CW: This might be a hard one for some of you as there are mentions of suicide. Feel free to stop here if you need to.
“Days are not the only place where we live, Nikolai said.
Time is not the only place where we live, I said.
Days are. I don’t have to have days to live now.
And yet I have to live in days, I said.
I’m sorry, he said.
Days: the easiest possession, requiring only automatic participation. The days he had refused would come, one at a time. Neither my allies nor my enemies, they would wait, every daybreak, with their boundless patience and indifference, seeing if they could turn me into a friend or an enemy to myself.
Never apologize, I said, for what you have let go.”
Where Reasons End is a love letter from a mother to her dead son. She lived. He died. Same illness, different outcomes.
The past year has been a difficult one for me in terms of navigating the idea of mortality. It seems like the older I get, the more I understand the fact that this thing called death is about to become a constant companion. But what do we do as those who are left living when those who we love take an earlier exit on the freeway of life, particularly when it’s suicide?

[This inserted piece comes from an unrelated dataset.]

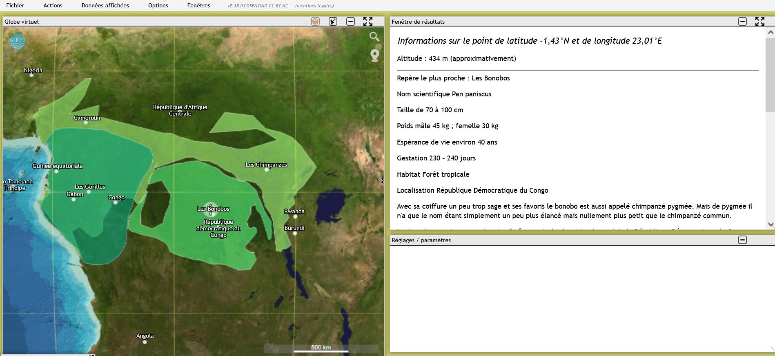The width and height of the screenshot is (775, 356).
Task: Click the Les Bonobos crosshair marker
Action: click(x=211, y=209)
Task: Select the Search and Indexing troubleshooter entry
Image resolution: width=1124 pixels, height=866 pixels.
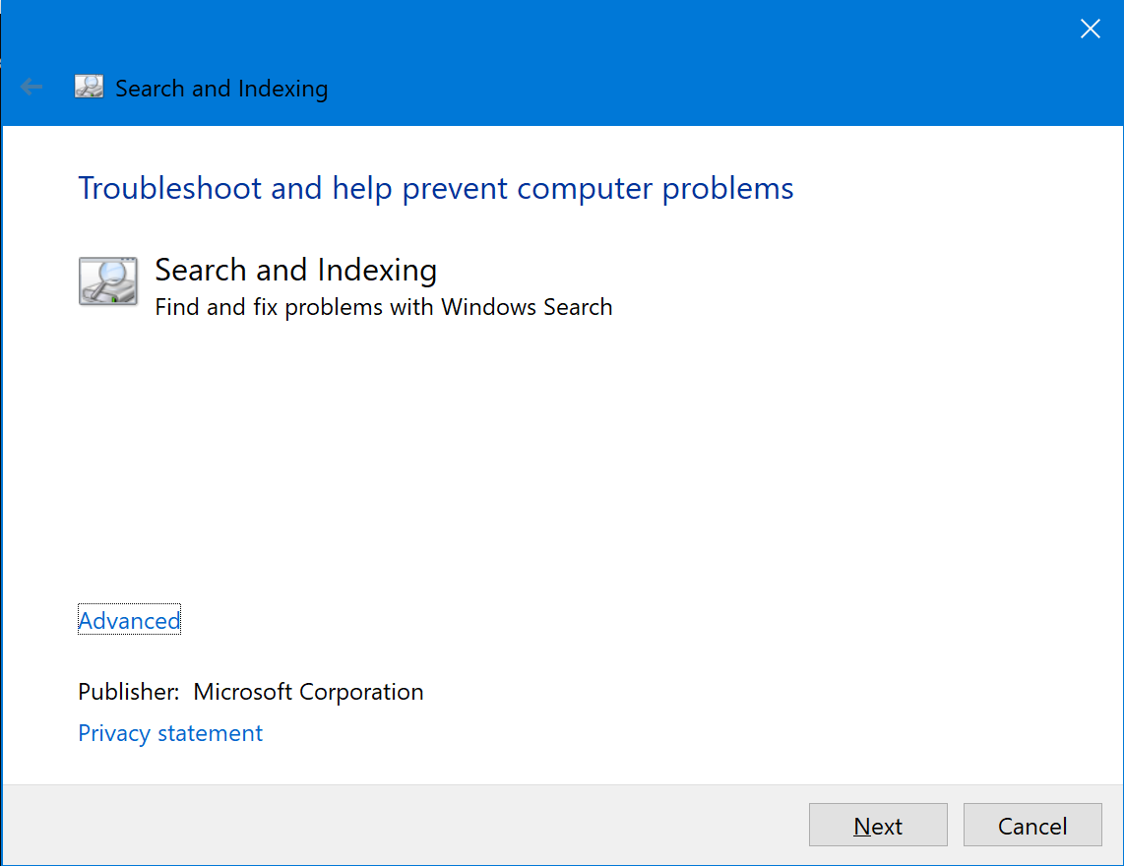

What do we do to fill up the space and time? Where do we direct the love? What happens after those we love ‘choose’ death over living?
What’s interesting about this particular kind of death is the fact that it makes us realize how much love is a selfish thing. When ‘loved ones’ die, do we feel their pain or do we feel the pain of having lost? I dare say, loving others is an act of service to ourselves, if you don’t believe me just look at the questions we ask ourselves when they die. Seeking reasons for their death is seeking answers for our continued living. The first question many people ask after the act is why? “They seemed so happy. They were so successful. Did I miss the signs? Could I have prevented this?” Somewhere hidden in these thoughts is a question we often dread to ask ourselves when we feel rejected, “Was I not enough?” We feel as if by them ‘choosing’ death, it is as if they are not choosing us. Of course, I use the term ‘choose’ lightly because I have neither the professional qualification nor the experiential understanding of what surrounds suicide. What I simply offer is a mental rumination attempting to claim that it’s not that simple. There are no reasons. It just is. But a simple answer like this is never enough as the author of Where Reasons End illustrates by nevertheless trying to find the answers.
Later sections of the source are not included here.